The conditional operator:
i>j?"%50s":"%s"
is an expression and it has to be evaluated before the function call itself can be evaluated. We can see this by going to the draft C99 standard section 6.5.2.2 Function calls which says:
An argument may be an expression of any object type. In preparing for
the call to a function, the arguments are evaluated, and each
parameter is assigned the value of the corresponding argument.81)
So what is the result of the evaluation of the conditional operator? If we go to section 6.5.15 Conditional operator it says (emphasis mine):
The first operand is evaluated; there is a sequence point after its
evaluation. The second operand is evaluated only if the first compares
unequal to 0; the third operand is evaluated only if the first
compares equal to 0; the result is the value of the second or third
operand (whichever is evaluated), converted to the type described
below.95
so in either case the result is a string literal which will decay to pointer to char which satisfies the requirement for the first argument to printf.

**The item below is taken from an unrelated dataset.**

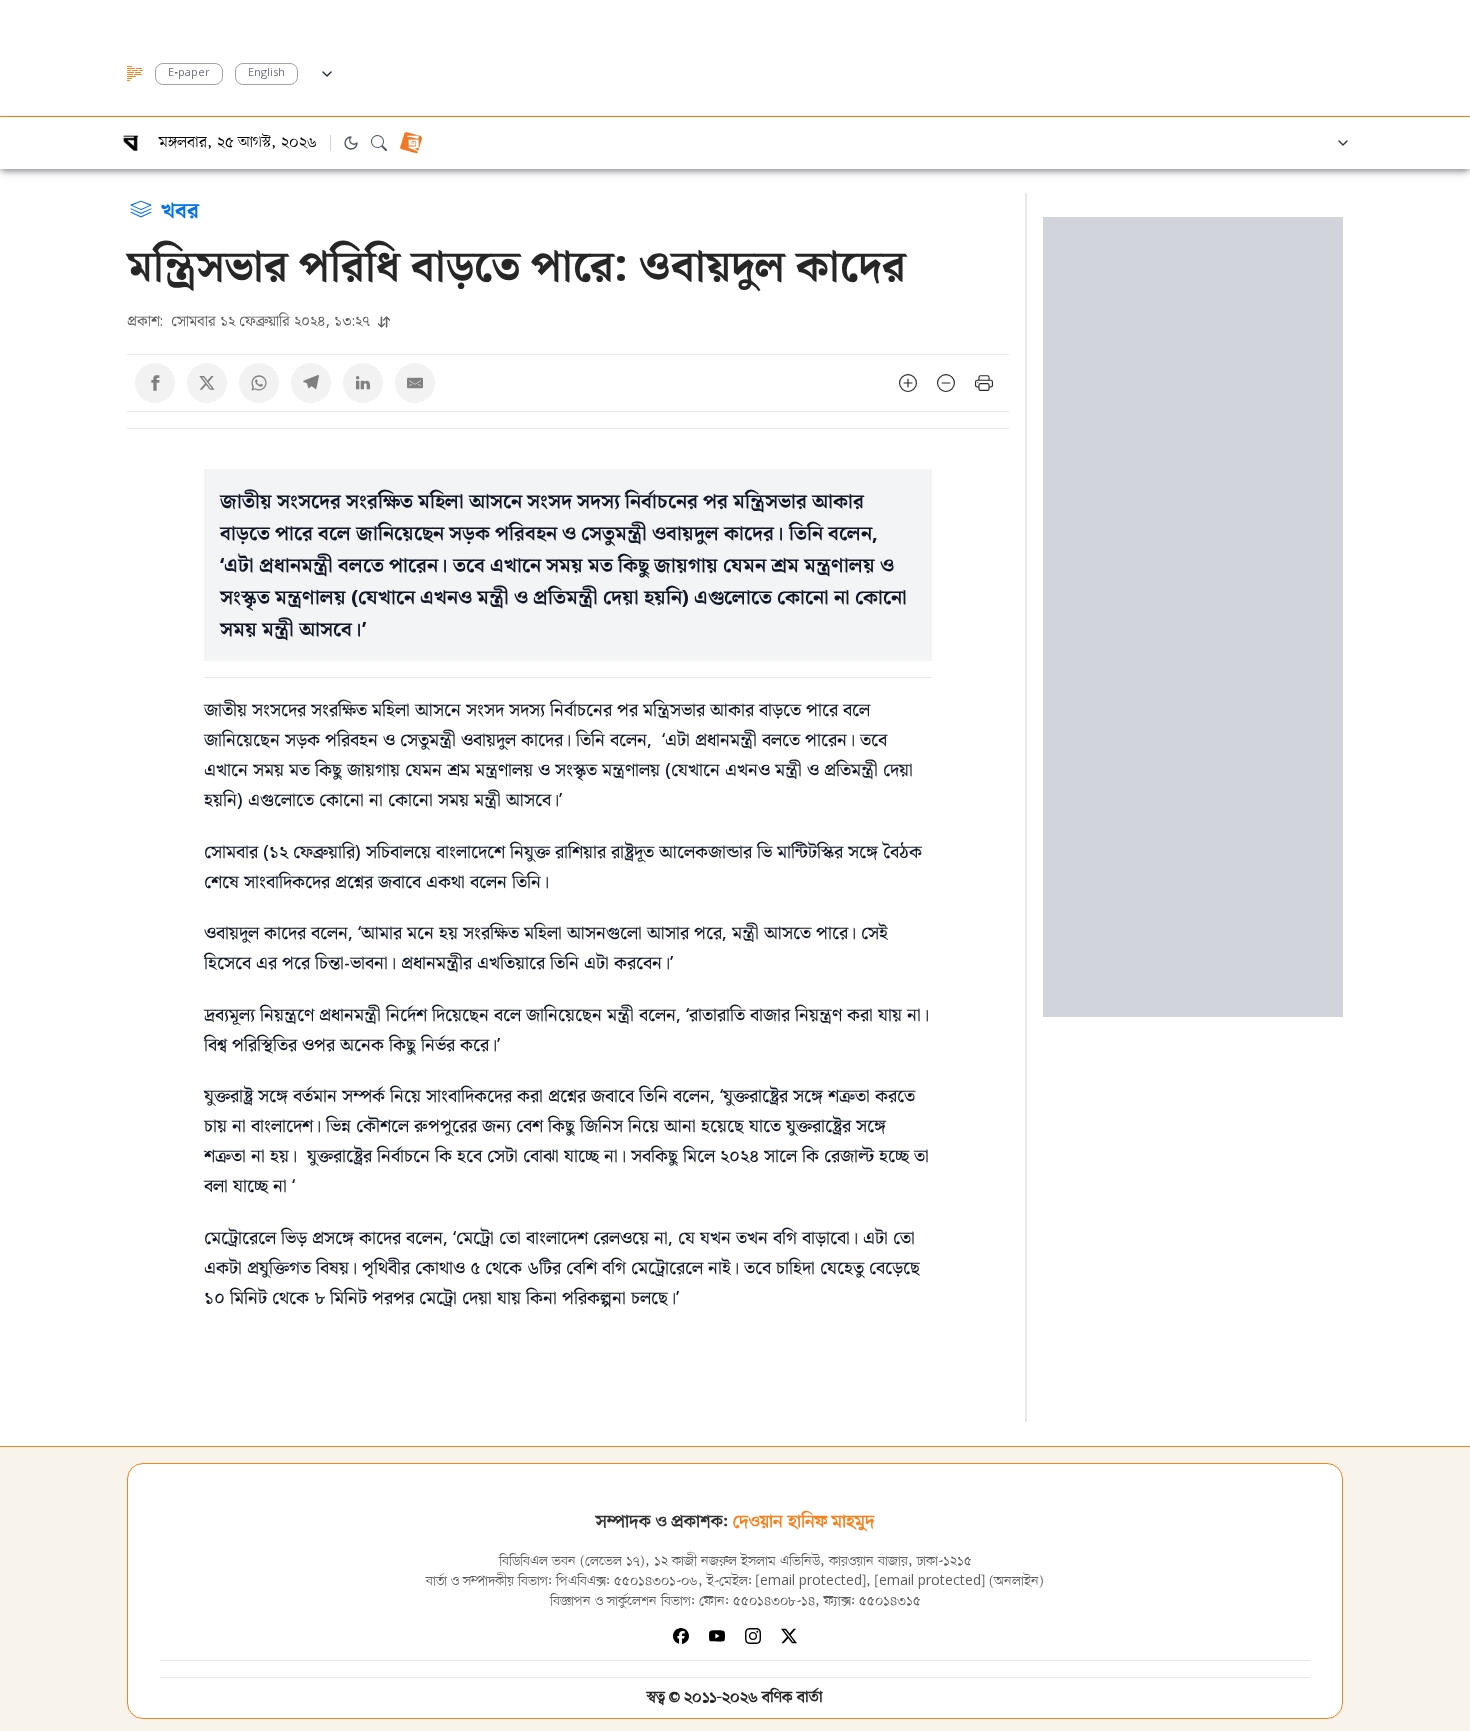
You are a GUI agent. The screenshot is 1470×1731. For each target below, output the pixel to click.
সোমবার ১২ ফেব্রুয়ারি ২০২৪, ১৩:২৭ (250, 320)
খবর (180, 209)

This code is normal and is not any special case. The requirement for printf is that the first argument should be of the type const char*, but it does not necessarily mean that it needs to be a string literal like "%s". All it means that you need to pass as the first argument an expression of the type const char*. And i>j?"%50s":"%s" fulfils this requirement.

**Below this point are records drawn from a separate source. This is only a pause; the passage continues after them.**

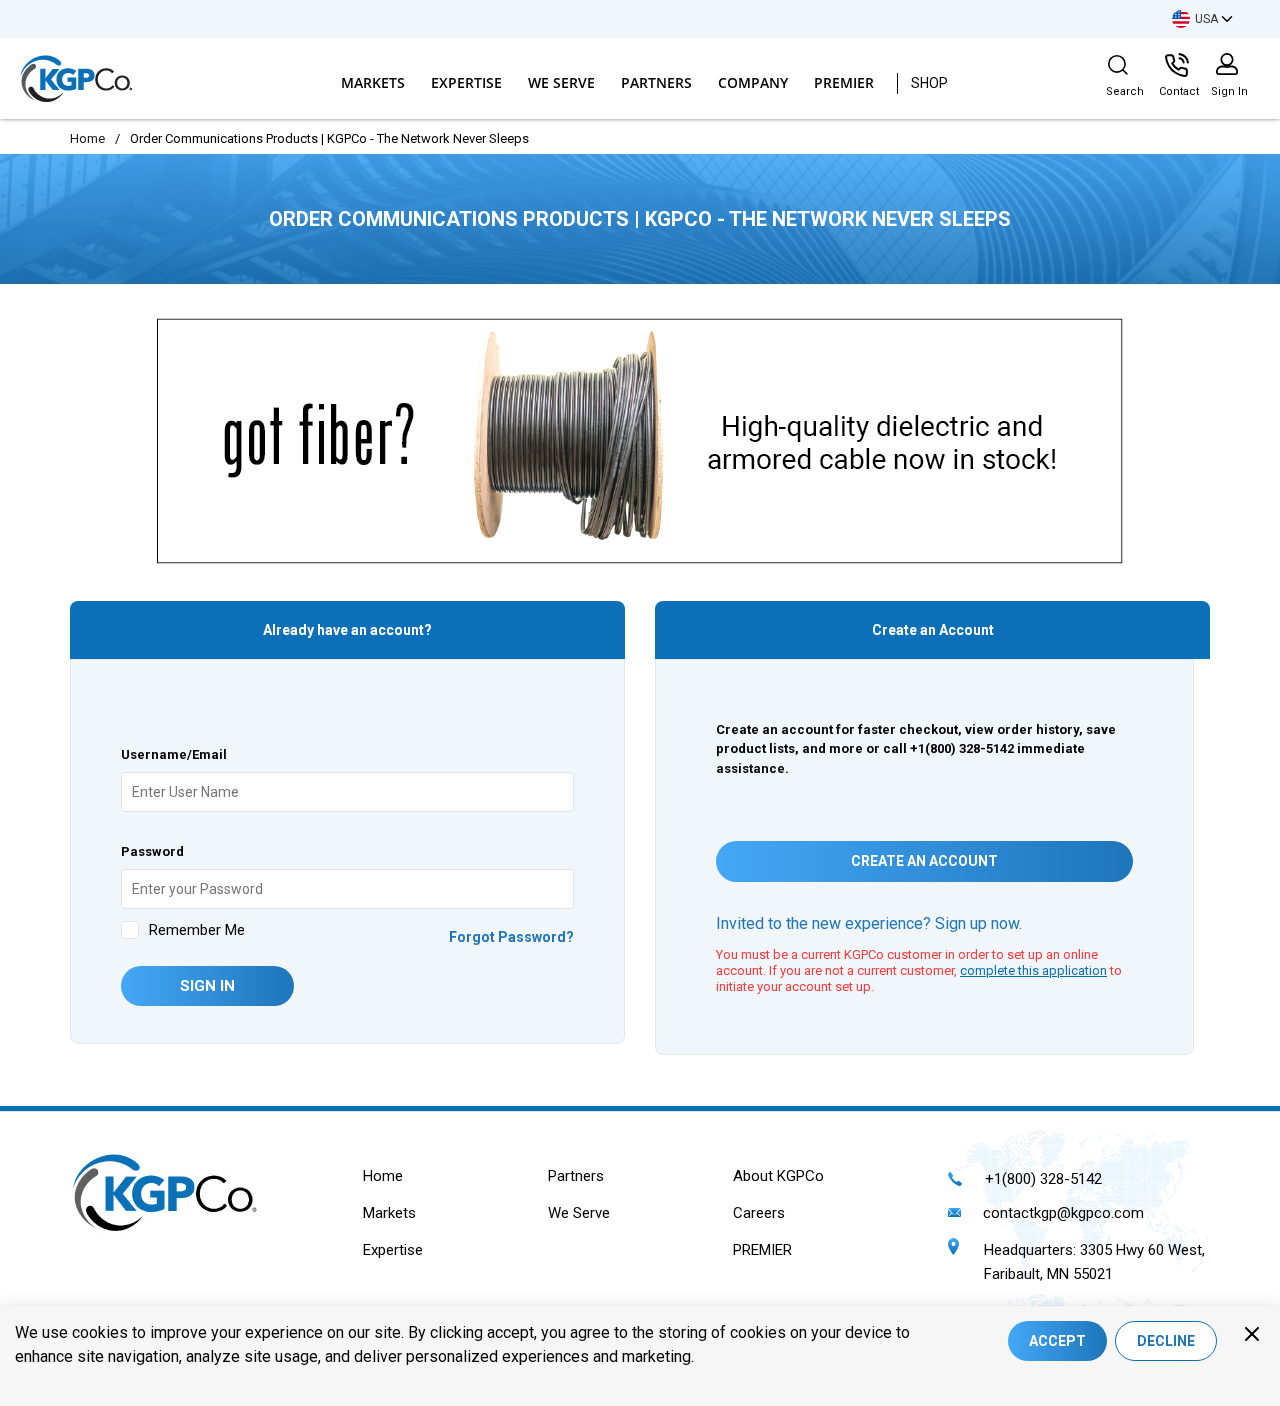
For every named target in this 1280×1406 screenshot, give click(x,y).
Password (152, 851)
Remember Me (197, 930)
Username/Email (174, 754)
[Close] (1252, 1334)
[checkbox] (130, 930)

I think you well understood the printf syntax but i think you are missing something about C syntax.
It exist a form of "compact IF like" statement formatted like that : ( condition ? true : false )
For example you can do :
int a=5;
int b=(a==5 ? 128 : 256);
int c=(a!=5 ? 8 : 9);
In this case, b=128 and c=9.
An other example :
int flag=1;
printf("The value is: %s", (flag!=0 ? "true" : "false) );
In this case you can see : The value is true
On your example :
printf(i>j?"%50s":"%s",str);
if i is upper than j you use "%50s" format and, if i is lower you use "%s" format
It can be view like :
if (i>j)
printf("%50s",str);
else
printf("%s",str);
You can see the advantage of compact test.
It is a ternary operator and in this the condition i>j is false so %s will be passed as parameter to printf which will print the value of character array which is hello.
Does it mean I am wrong in interpreting syntax of printf()?
No you are not interpreting it wrong.
Does placing ternary operator inside printf() is a special case?
In C, you can say that its an expression instead of a statement
Your code is equivalent to:
if (i > j)
printf("%50s", str);
else
printf("%s", str);
The ternary operator is simply an inline if that's used as an expression (while a regular if is used to create a block). Your line is equal to this:
if (i > j)
printf("%50s", str);
else
printf("%s", str);
if(i>j)
printf("%50s",str);
else
printf("%s",str);
Therefore, Hello gets printed in both situations
Q: Does it mean I am wrong in interpreting syntax of printf()?
A: No, just need to expand what is allowable.
Q: Does placing ternary operator inside printf() is a special case?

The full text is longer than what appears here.